En posición de loto sobre la arena de aquella playa desierta, a la sombra de una de las rocas lamidas por las olas
Por Saúl Juárez
En posición de loto sobre la arena de aquella playa desierta, a la sombra de una de las rocas lamidas por las olas, aquel hombre meditaba bajo la claridad de una mañana soleada. Parecía una figurilla de barro con forma humana.
Cuando me acerqué abrió los ojos y no se inmutó al verme. Yo le apuntaba con mi arma a sólo cinco metros. El individuo se mantuvo sin alterar su postura.
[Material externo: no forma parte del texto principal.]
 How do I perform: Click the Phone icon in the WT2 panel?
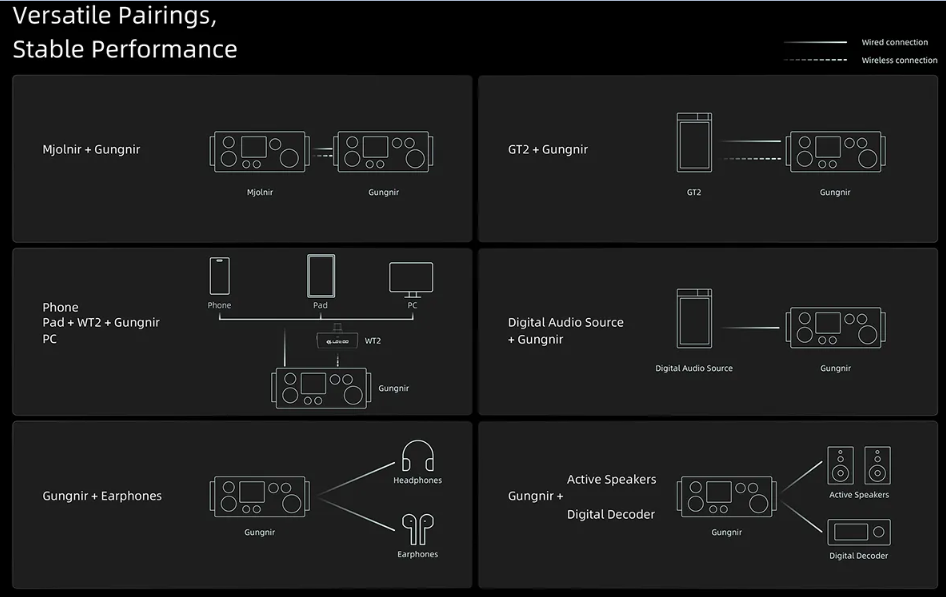(x=220, y=276)
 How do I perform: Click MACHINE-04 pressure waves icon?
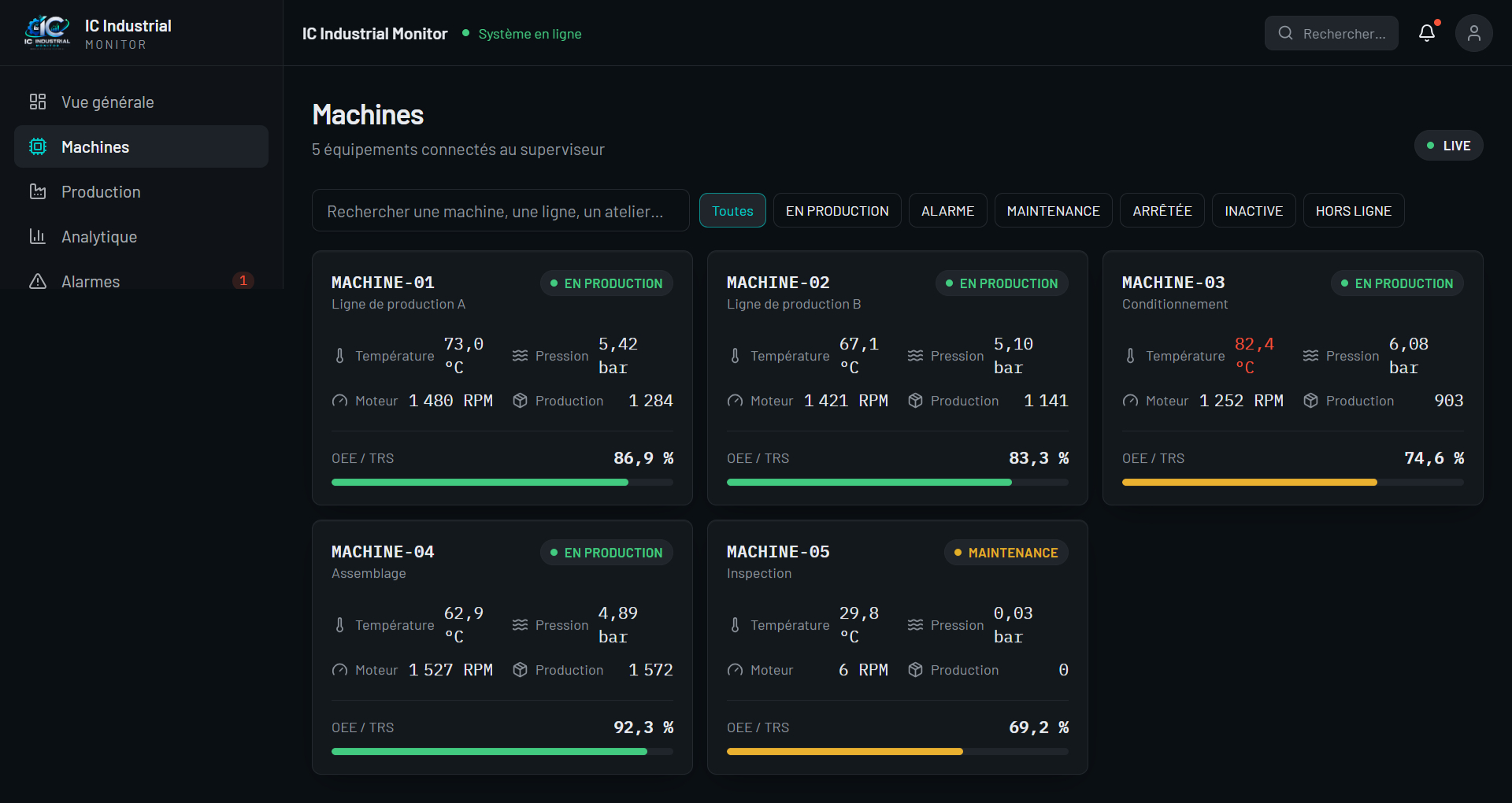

Una fuerza superior trasmitía desde su fragilidad desnuda. De su cuerpo emanaba el aroma de una unción fragante que impregnaba el aire. Sentí algo parecido al miedo, un sudor en la nuca y el cuello y un peso grande en los brazos.,
El hombre era tal como me lo había descrito quien me pagó por ese trabajo. Nunca sabré cuál fue la razón que llevó a mi contratante a ordenar su muerte. En ese caso sólo supuse que todos los profetas son peligrosos para alguien.
Le apunté a la cabeza y él no movió un músculo. El poder de su mirada me paralizó, era más letal que mi arma. Mi respiración se volvió agitada, estuve a punto de huir derrotado. Mi mano sudorosa empezó a temblar. El hombre me estaba venciendo con sus ojos sin color.
Una voz interior me pedía que me fuera, pero logré imponerme al recordar que ya había cobrado. Si matar era mi oficio, pensé, no había razón para dudar. Logré imponerme y el disparo se escuchó como tan lejos como la barranca del río. La bala entró en la frente del individuo, pero yo fui quien gritó como si fuera la víctima. El estruendo me provocó la certeza de que también había llegado mi fin.
Ha transcurrido un año y tengo las pupilas del hombre clavadas como un aguijón que envenena mi sangre vena a vena. Esa mirada encierra todas las demás.